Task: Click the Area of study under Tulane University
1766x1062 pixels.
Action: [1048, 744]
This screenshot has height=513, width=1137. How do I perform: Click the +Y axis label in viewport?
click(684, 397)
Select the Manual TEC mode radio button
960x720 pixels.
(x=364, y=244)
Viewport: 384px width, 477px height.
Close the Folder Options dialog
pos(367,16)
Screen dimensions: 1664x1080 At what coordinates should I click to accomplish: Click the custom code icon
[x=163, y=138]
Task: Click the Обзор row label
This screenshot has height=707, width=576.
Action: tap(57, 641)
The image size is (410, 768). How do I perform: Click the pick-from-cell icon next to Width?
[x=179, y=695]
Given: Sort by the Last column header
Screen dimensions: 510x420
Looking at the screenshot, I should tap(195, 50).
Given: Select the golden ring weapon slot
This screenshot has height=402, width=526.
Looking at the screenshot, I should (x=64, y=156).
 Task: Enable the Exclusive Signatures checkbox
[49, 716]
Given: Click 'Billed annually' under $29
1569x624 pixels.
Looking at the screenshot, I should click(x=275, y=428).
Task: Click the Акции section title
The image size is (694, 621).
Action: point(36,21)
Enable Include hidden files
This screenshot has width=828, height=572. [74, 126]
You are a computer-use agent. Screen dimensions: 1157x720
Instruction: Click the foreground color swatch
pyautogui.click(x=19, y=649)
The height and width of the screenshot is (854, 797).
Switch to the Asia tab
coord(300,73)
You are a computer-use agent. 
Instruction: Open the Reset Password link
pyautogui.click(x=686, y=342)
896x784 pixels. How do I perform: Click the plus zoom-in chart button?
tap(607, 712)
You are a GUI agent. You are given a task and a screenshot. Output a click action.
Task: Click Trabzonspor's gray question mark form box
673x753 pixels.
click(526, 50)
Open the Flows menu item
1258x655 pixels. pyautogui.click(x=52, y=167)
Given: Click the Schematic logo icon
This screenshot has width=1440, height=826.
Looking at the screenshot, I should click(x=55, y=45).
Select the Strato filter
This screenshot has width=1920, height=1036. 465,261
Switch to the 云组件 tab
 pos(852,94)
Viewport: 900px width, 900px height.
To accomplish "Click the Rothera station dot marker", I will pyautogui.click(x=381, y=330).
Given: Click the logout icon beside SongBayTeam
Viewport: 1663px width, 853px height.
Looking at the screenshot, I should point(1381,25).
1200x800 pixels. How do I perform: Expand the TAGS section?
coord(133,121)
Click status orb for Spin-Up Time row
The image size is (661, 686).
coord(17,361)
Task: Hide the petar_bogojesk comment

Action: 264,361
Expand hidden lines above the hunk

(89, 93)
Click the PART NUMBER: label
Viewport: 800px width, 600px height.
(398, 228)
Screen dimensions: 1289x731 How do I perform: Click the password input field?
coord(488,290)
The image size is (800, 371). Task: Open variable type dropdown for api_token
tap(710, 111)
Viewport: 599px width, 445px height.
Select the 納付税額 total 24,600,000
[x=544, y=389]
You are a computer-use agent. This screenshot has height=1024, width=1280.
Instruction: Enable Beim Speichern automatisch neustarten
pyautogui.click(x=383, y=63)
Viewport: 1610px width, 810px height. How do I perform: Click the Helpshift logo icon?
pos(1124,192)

----------------------------------------

Task: Check each line of the entries for the string "computer". Copy the lines that have it.

The completed task:
You are a computer-use agent. Screen dimensions: 1157x720
You are a computer-use agent. 
You are a computer-use agent. This screenshot has height=1024, width=1280.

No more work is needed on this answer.